La vision du monde de P. Bettencourt est
très noire et toute empreinte de son éducation religieuse, unité perdue de
l’être, tête morte et corps humilié.
Le péché n'avait pas été de partager une pomme mais de se partager soi-même, de se détacher l'un de l'autre pour aller chacun de son côté. La liberté, qui s'était ensuivie, n'était qu'une fausse liberté, la liberté du malheur.[1]
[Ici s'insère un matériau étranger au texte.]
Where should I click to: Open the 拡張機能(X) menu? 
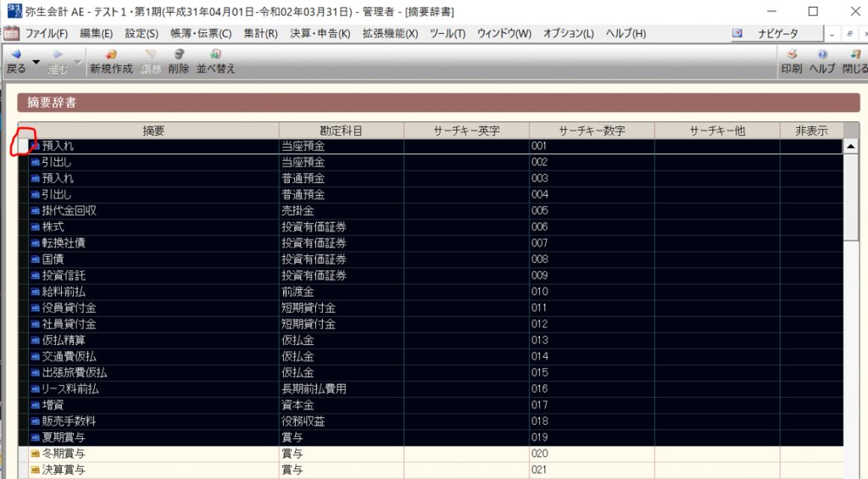coord(390,34)
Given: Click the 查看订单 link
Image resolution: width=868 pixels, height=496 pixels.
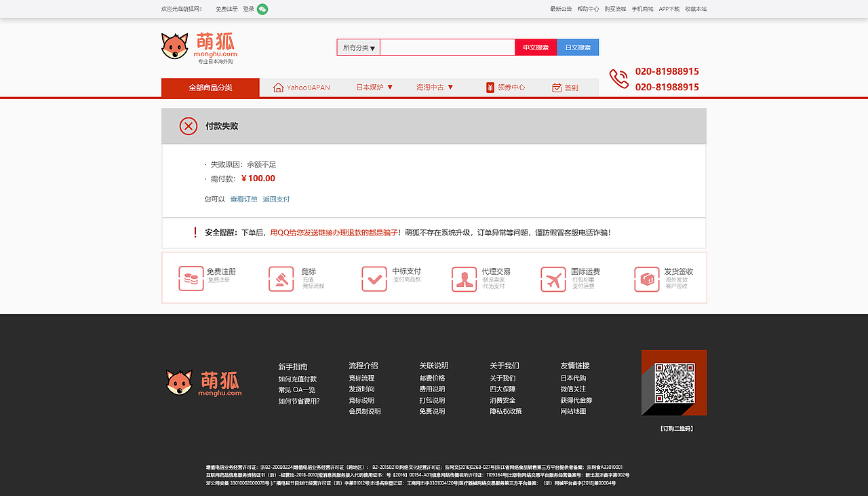Looking at the screenshot, I should click(x=243, y=199).
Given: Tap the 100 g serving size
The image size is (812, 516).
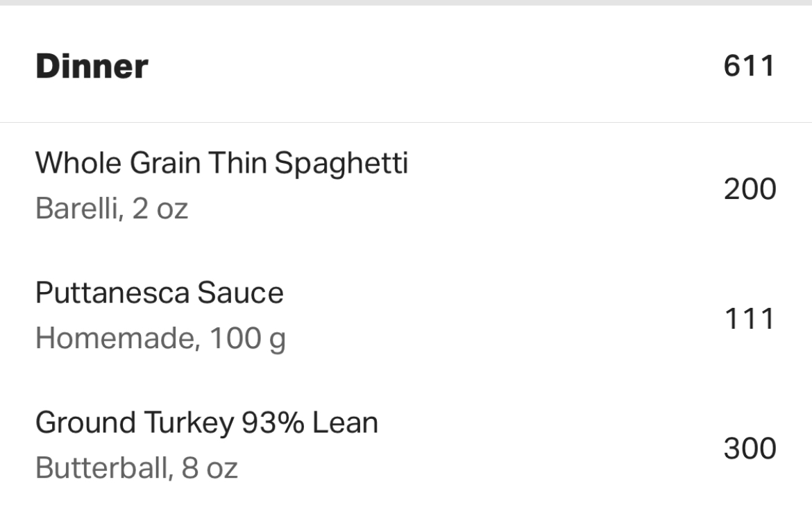Looking at the screenshot, I should [247, 338].
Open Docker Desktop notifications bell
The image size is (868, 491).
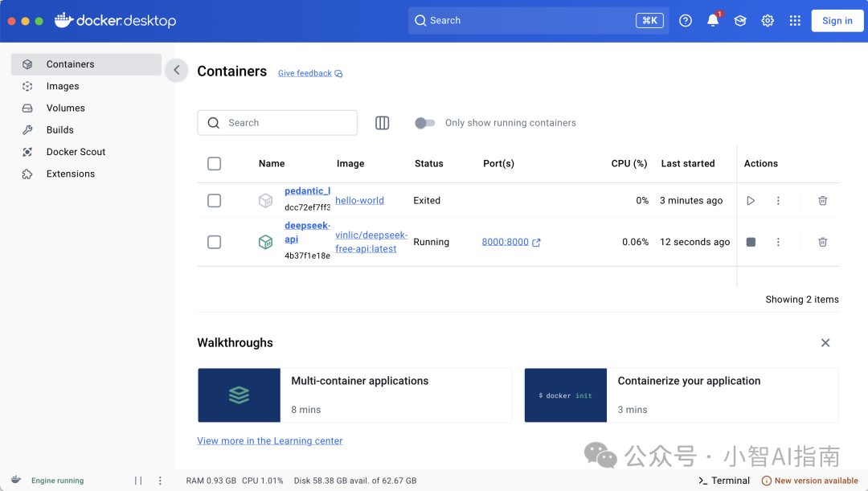pos(712,20)
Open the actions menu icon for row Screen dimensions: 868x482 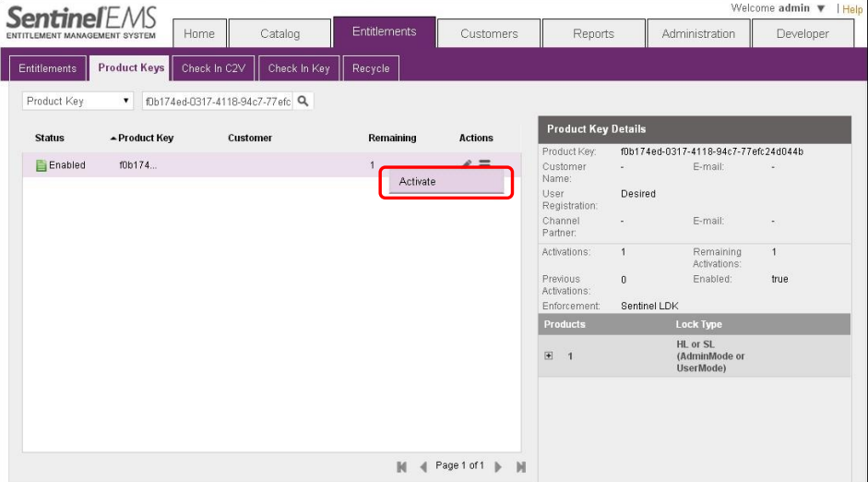click(484, 164)
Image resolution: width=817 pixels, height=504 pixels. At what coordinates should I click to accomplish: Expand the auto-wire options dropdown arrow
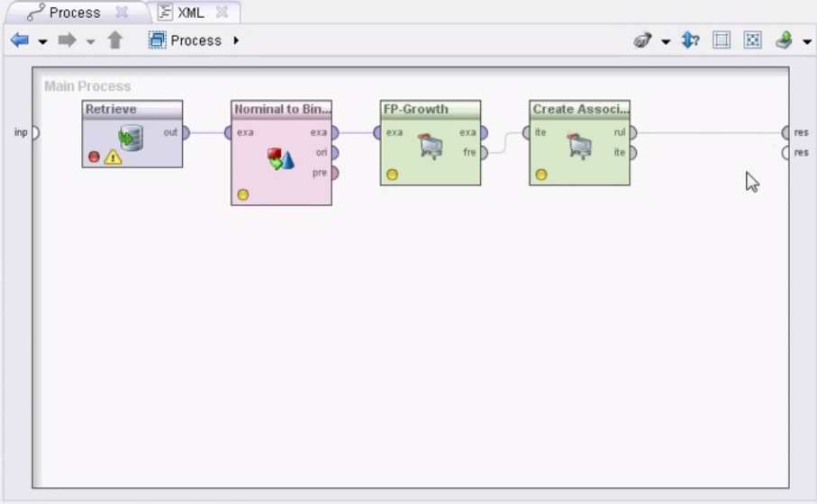666,41

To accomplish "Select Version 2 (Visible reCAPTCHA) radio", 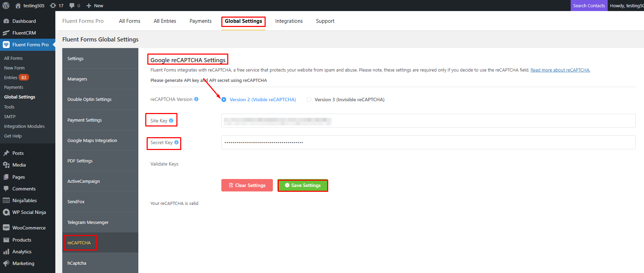I will click(224, 100).
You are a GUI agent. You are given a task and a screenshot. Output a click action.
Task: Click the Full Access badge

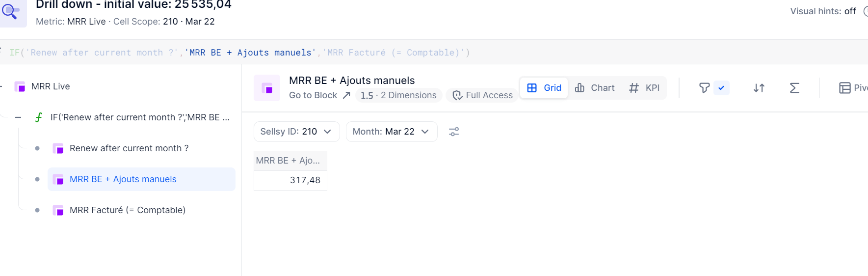click(x=482, y=95)
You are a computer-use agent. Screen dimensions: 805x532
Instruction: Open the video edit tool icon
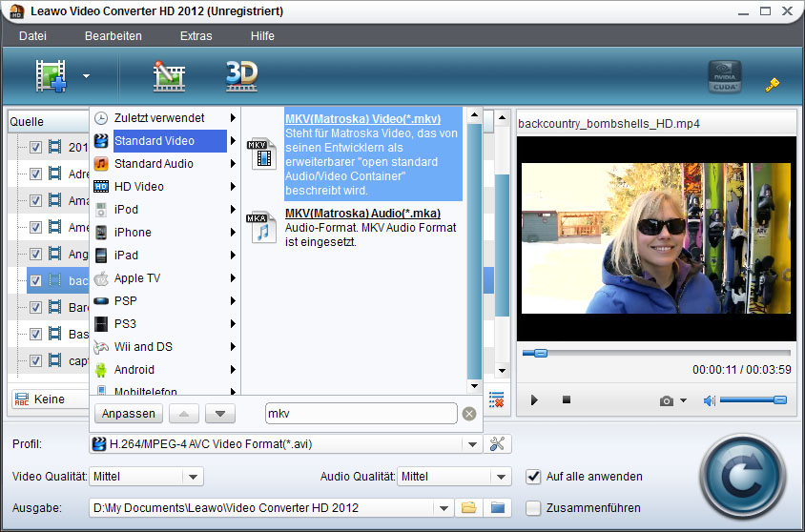click(x=169, y=76)
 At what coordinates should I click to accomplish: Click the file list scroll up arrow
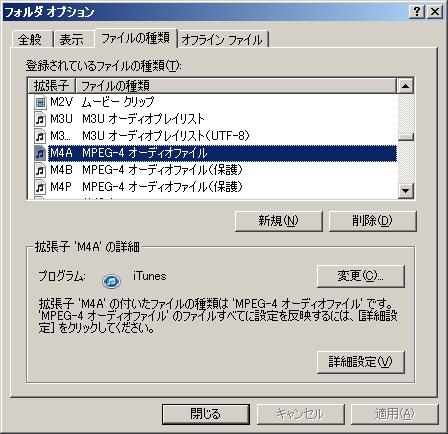point(406,86)
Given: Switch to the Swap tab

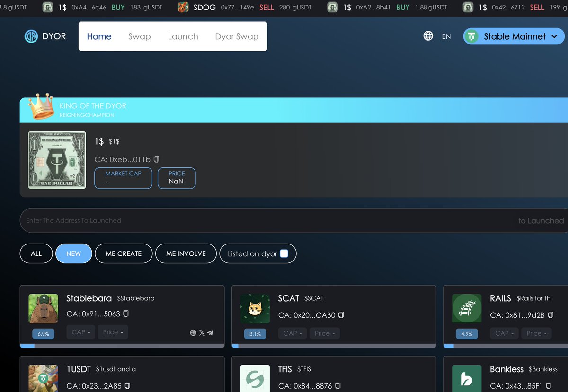Looking at the screenshot, I should coord(139,36).
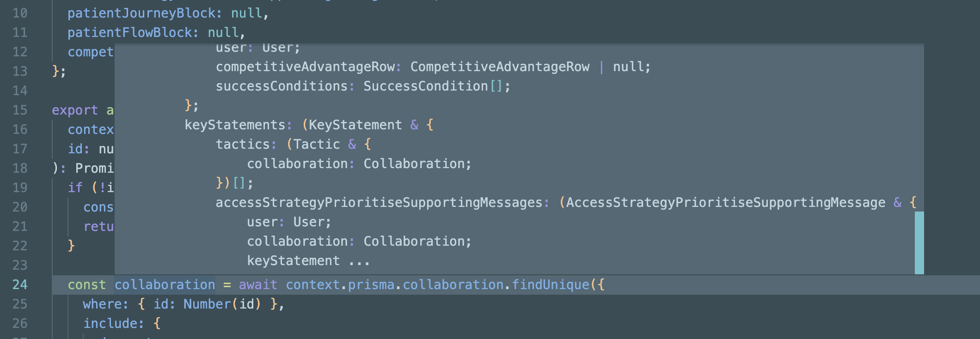This screenshot has width=980, height=339.
Task: Click the Tactic type in tooltip
Action: pos(317,144)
Car nos têtes sont mortes. Elles les ont éteintes une à une, faute d'amour, de cet amour qui nous transporterait, et mettrait tout le corps au service de la Tête. Mais nos têtes sont serves d'une civilisation vouée a la famille*, à la fourmilière, à l'émiettement. Elles marchent, c'est tout ce qu'elles savent faire.[2]
« Le ciel et la terre pouvaient-ils encore communiquer, s'interpénétrer, à travers l'union de l'homme et de la femme?[1] » demande P. Bettencourt ? Les ballets d’accouplements sauvages et de sarabandes de corps nus sont donc l’exploration d’une voie vers le retour à l’unité.
Mais la voie est mauvaise, constate
l’artiste :
D'où ces têtes solitaires dont le thème reviendra presque chaque année, de façon lancinante, comme une expression de l'incommunicabilité foncière qui préside le plus souvent aux rapports de l'homme et de la femme. [2]
C’est pourquoi, selon Geneviève Bonnefoi, ces œuvres nous troublent bien plus par tout ce qu’elles suggèrent que par
le provoquant spectacle qu’elles nous offrent : le drame qu’elles évoquent
dans leur gesticulation pathétique ou figée est celui de cette solitude à
laquelle l’homme ne peut échapper même à travers les exacerbations de l’amour[3].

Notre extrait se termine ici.